▸ DIRECTIONS FOR THIS TASK:
Write out again, exactly, the lines of the listing below from the first one through the one that contains "Open help with the blue question mark", and no other lines.

▸ TASK INPUTS:
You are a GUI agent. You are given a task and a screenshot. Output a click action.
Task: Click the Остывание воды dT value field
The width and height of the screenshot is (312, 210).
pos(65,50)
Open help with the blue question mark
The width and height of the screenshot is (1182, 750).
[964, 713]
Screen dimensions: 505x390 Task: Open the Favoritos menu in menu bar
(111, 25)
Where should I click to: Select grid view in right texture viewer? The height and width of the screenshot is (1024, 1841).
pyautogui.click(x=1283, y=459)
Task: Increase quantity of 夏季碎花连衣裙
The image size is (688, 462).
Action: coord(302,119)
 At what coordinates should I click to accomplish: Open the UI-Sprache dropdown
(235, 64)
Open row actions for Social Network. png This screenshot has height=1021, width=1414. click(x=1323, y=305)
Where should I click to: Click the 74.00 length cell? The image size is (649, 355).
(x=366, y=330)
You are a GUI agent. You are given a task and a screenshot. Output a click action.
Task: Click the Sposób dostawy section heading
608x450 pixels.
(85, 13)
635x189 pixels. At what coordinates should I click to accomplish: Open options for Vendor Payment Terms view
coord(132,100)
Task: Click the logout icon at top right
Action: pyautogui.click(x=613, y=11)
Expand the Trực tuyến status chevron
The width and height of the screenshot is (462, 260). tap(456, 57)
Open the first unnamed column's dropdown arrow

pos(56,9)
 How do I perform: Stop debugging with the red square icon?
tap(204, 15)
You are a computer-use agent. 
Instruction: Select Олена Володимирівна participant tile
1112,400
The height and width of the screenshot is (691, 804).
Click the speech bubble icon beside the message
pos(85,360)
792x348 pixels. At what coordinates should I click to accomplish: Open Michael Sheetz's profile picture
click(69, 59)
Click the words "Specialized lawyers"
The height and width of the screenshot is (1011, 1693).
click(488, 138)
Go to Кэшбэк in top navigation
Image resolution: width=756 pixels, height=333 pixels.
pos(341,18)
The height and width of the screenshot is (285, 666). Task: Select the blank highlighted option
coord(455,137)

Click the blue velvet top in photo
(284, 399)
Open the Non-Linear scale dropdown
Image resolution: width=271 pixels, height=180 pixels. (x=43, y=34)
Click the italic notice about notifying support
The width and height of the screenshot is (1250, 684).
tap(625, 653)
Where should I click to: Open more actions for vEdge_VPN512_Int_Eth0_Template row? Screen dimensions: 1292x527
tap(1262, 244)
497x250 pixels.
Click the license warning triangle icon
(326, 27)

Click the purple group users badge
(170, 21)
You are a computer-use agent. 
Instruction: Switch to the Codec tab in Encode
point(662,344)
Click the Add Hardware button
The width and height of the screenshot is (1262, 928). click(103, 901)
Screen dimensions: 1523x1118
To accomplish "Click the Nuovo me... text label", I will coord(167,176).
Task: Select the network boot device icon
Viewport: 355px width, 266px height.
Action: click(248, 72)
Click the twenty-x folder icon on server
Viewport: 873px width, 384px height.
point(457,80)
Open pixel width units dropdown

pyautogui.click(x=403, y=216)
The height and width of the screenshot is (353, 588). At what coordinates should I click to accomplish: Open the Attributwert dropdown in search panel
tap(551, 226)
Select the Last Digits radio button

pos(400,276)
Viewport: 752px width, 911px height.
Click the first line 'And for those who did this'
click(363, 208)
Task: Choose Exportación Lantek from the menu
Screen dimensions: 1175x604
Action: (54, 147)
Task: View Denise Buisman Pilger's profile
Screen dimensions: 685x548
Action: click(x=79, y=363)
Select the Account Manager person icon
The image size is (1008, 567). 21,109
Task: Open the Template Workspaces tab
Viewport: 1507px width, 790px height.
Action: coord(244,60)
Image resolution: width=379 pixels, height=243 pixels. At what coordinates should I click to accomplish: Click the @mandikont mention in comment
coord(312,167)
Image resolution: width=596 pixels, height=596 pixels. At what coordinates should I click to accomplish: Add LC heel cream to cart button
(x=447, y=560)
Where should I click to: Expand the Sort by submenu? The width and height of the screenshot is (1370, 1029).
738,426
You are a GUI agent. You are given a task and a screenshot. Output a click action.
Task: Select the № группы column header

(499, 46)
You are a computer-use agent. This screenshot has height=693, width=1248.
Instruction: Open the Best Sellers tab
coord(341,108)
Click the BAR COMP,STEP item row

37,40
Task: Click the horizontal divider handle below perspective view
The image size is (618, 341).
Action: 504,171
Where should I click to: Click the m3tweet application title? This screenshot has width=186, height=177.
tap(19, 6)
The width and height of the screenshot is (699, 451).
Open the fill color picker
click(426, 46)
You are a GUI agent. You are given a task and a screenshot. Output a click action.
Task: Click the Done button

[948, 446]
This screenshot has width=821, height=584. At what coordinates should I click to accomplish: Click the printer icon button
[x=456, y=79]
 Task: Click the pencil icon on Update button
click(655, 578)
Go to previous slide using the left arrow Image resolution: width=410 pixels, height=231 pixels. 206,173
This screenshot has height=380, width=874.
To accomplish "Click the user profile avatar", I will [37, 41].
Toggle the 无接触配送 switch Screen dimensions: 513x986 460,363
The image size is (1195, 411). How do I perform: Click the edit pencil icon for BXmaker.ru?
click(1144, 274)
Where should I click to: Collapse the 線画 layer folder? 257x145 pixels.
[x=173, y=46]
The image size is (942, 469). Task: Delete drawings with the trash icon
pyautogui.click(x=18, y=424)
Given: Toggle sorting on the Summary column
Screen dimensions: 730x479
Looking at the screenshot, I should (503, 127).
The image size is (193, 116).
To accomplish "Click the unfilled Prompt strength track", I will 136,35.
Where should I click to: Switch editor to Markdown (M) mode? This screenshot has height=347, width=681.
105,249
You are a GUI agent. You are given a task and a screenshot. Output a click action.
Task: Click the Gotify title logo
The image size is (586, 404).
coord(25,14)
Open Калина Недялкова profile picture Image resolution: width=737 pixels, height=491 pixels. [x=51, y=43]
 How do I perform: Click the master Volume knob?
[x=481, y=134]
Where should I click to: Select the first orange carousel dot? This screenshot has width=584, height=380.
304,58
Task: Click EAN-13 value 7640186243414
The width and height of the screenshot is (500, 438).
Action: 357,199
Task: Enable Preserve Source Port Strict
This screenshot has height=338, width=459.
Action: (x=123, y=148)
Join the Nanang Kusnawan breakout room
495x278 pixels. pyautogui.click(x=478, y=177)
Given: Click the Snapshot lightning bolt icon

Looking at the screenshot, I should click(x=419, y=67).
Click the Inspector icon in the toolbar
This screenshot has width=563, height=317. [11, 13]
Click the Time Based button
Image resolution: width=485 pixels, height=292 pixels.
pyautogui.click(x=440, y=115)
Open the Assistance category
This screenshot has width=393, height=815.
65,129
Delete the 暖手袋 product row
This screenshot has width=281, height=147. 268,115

▸ REPLY:
You are a GUI agent. You are given a task and a screenshot. Output a click action.
Task: Click the Остывание воды dT value field
The width and height of the screenshot is (312, 210).
pos(65,50)
Open help with the blue question mark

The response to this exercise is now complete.